To evaluate and measure the model, the mean absolute error (MAE) and root mean square error (RMSE) were used as the metric indicators to validate the model performance. One of the most commonly used performance metrics is the MAE, which enables the computation of errors. The continuous variables were measured to determine the error in the prediction of the model. It is well-known that the prediction error denotes the actual value minus the predicted value.

$$MAE = \frac{{\mathop \sum \nolimits_{i = 1}^{n} \left| {y_{{\text{i}}} - \hat{y}_{{\text{i}}} } \right|}}{n}$$
(6)

where \({y}_{i}\) is the real data, \({\widehat{y}}_{i}\) is the predicted data, and n denotes the number of observations in the model. The result of subtraction should be an absolute value.

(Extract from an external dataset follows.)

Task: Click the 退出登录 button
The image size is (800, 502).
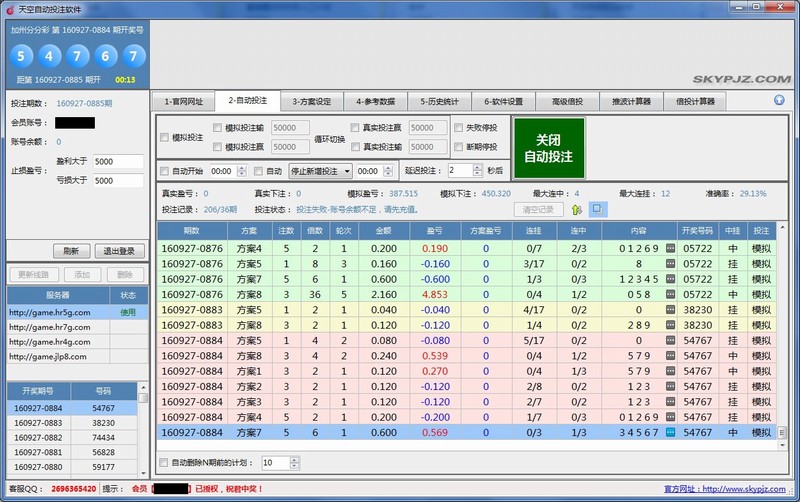Action: point(120,251)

In this case, the smaller the error, the better the model.

Another performance measure is the RMSE; it denotes the performance of the model based on the result of prediction error.

$$RMSE = \sqrt {\frac{{\mathop \sum \nolimits_{i = 1}^{n} \left( {y_{i} - \hat{y}_{i} } \right)^{2} }}{n}}$$
(7)

It should be noted that the MAE is different from the RMSE; the latter takes the square of residuals instead of similar weight. Consequently, the standard deviation of prediction with respect to errors has mutual correlation with the changes in the occurrence of distribution errors.

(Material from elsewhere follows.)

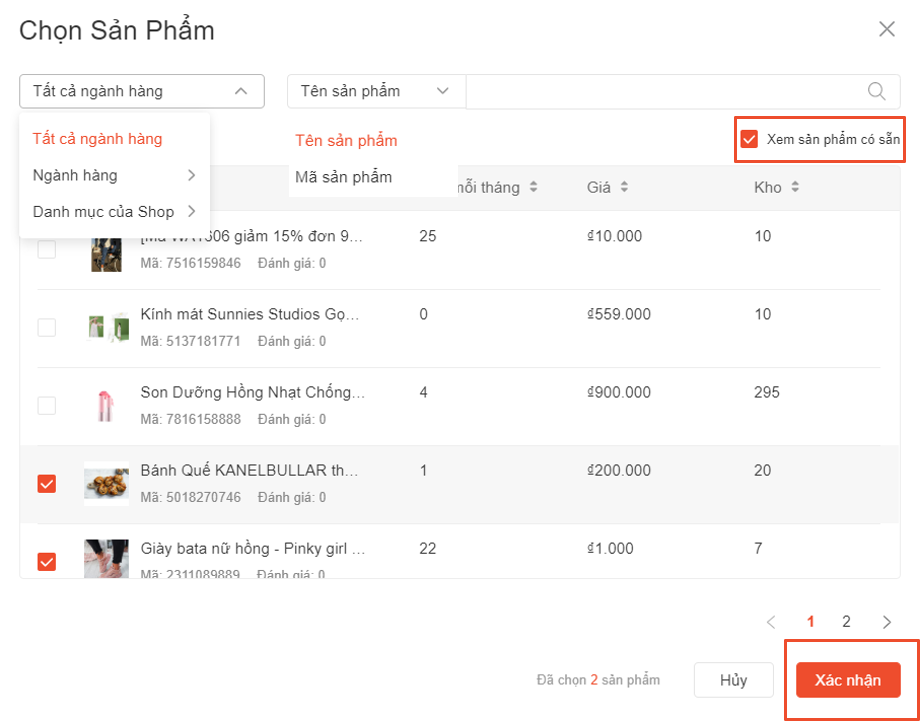Image resolution: width=920 pixels, height=721 pixels.
Task: Sort by Kho column arrows
Action: point(795,187)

To compare the performances of these selection methods, a base case was created according to the effective result of PPQ with the same significant values, such as duration of sequence, initial tap position, and PN. Product A had a base case value of 4.82. A summary of the RMSE and MAE is presented in Table 7.

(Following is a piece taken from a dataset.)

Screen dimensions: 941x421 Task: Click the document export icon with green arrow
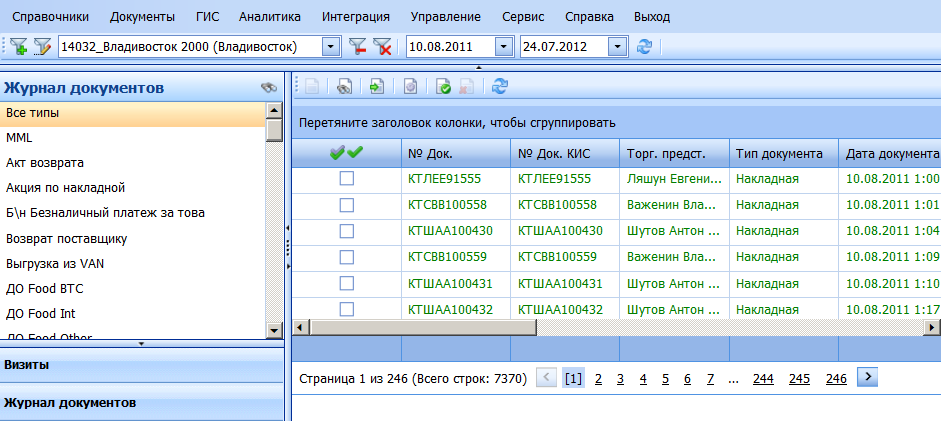(377, 87)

Table 7 Summary of performance metrics

Finally, we present the ET of the proposed algorithm. As shown in Fig. 14, the ET for all cases increased linearly based on the WCT. These results indicate the theoretical time complexity of the dynamic programming algorithm based on the tap position movement constraint. (The tap only moves to the immediately adjacent position.) In other words, the results are attributable to the tap position at each second during the WCT, determined from the three adjacent tap positions.

Fig. 14
figure 14

Comparison of ETs according to the products and selection methods

6 Conclusions

In conclusion, this study contributes to the reduction in elemental power in an EAF environment by analyzing the working patterns. It should be noted that the power consumption burden can be solved by considering the tap position controls. In addition, this study presented evidence of the benefit of implementing a dynamic programming approach to determine the optimal value of PPQ with respect to the input parameters of tap position number and duration of the previous large amount of data, which stores the analysis result of tap position sequence and elemental power every second. However, the research has some limitations in terms of data correctness and data validation regarding the manual daily working pattern information. In future work, we plan to investigate the weighting factor and EPI to validate the use of power in EAFs. Furthermore, machine learning [31] and deep learning [32, 33] techniques will be implemented to obtain effective working tap positions in real time.